_Problem requirements_: Write out the lines between the one holding "Screen dimensions: 1400x846" and the one holding "tap(70, 188)", both included, exactly as they stand, omitting the pictures.

Collection entries
------
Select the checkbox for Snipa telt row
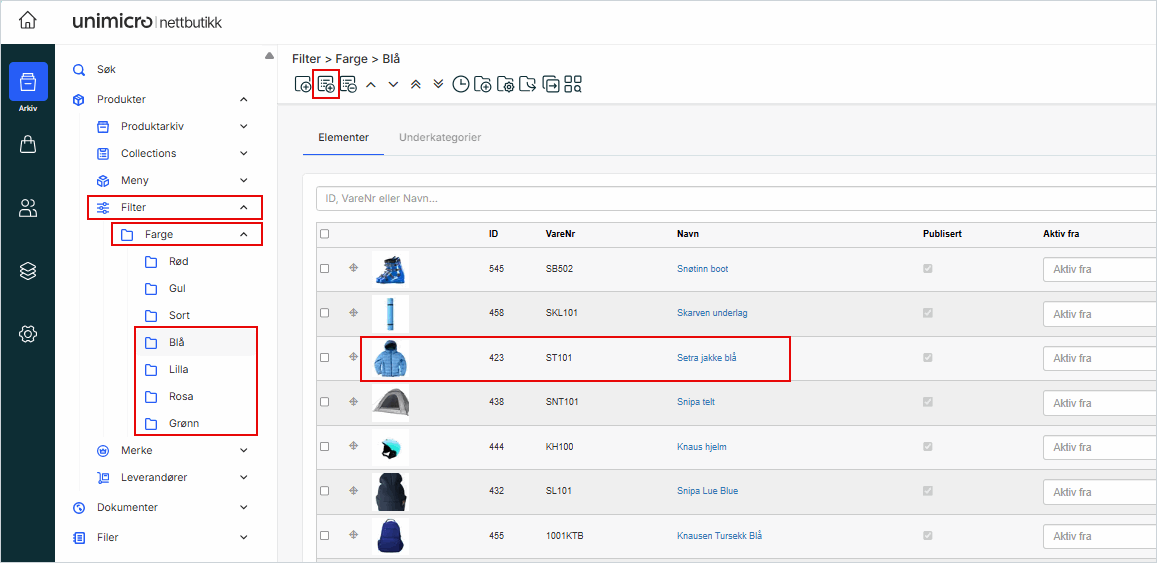 324,402
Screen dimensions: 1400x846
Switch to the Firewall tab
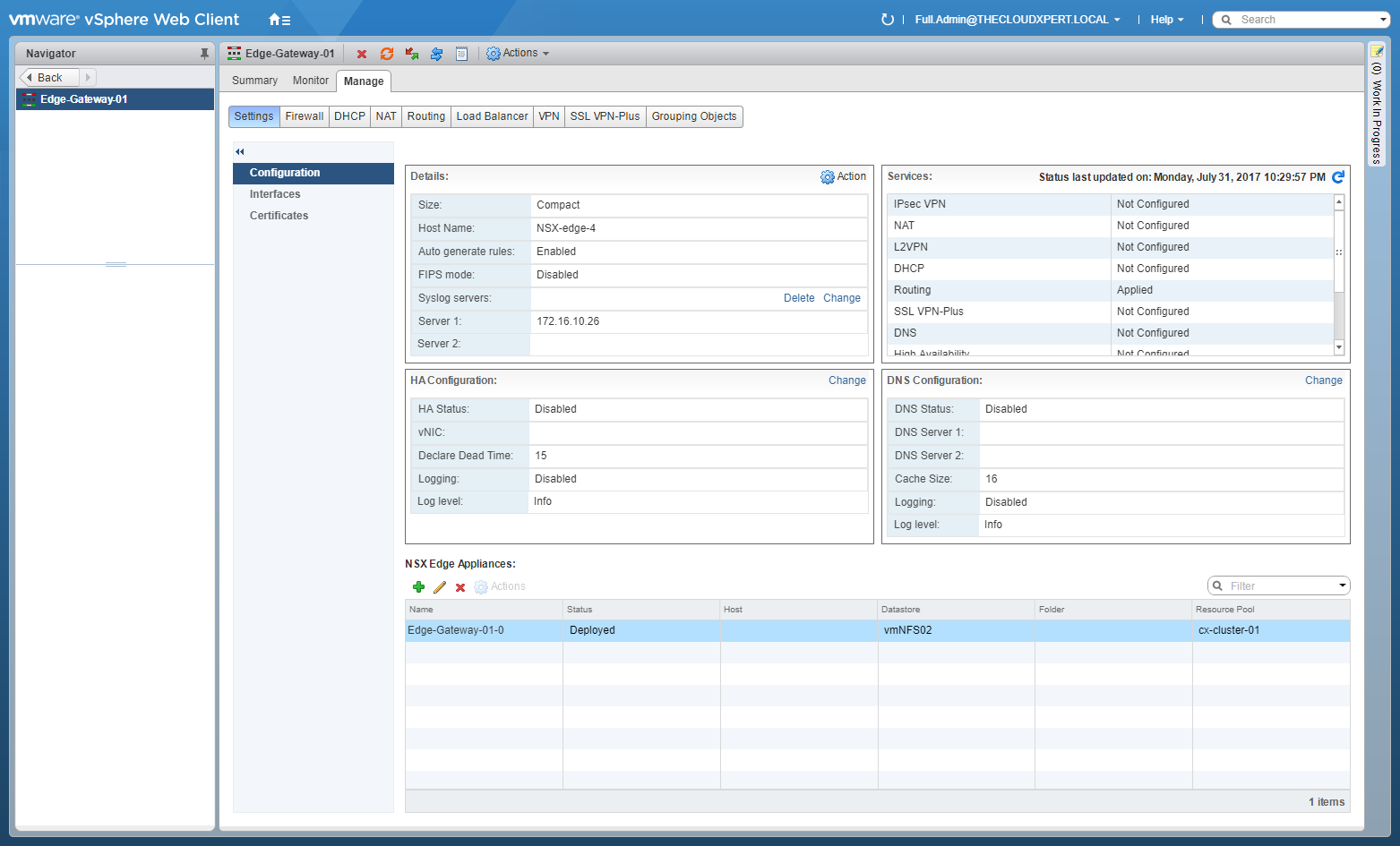305,116
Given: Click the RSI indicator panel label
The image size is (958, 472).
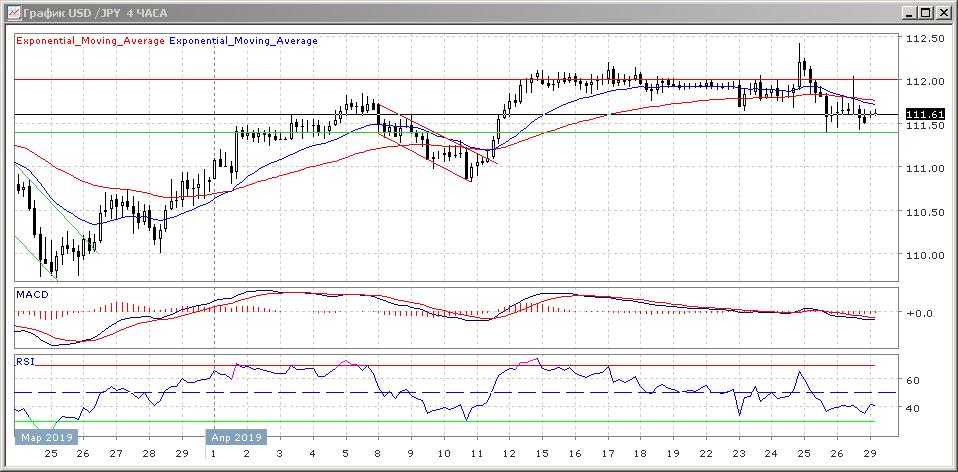Looking at the screenshot, I should pos(24,358).
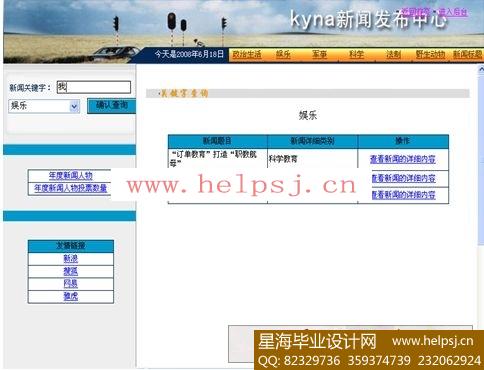Open 年度新闻人物投票数量 link

tap(70, 188)
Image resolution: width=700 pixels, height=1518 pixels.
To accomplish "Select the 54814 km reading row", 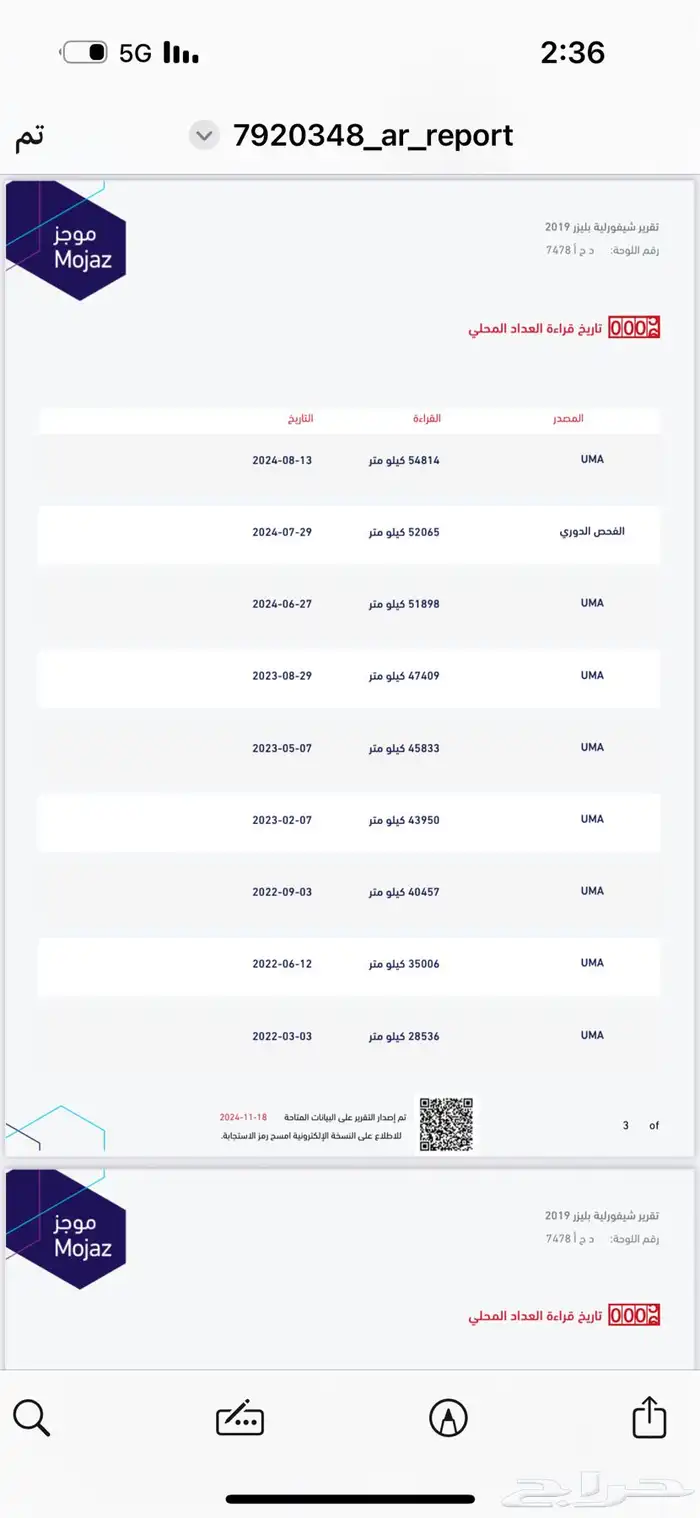I will pyautogui.click(x=349, y=460).
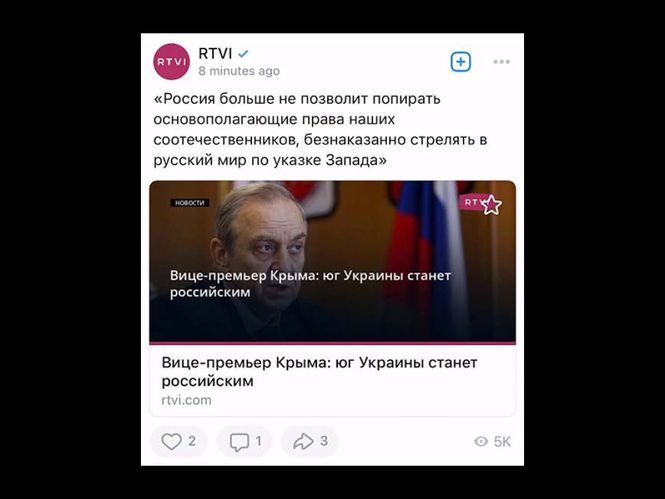Click the like count number 2
This screenshot has height=499, width=665.
(192, 441)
------
_The solution_:
Screen dimensions: 1400x846
Switch to the Firewall tab
305,116
Given: Click the RSI indicator panel label
The image size is (958, 472).
Looking at the screenshot, I should pos(24,358).
Open 年度新闻人物投票数量 link

tap(70, 188)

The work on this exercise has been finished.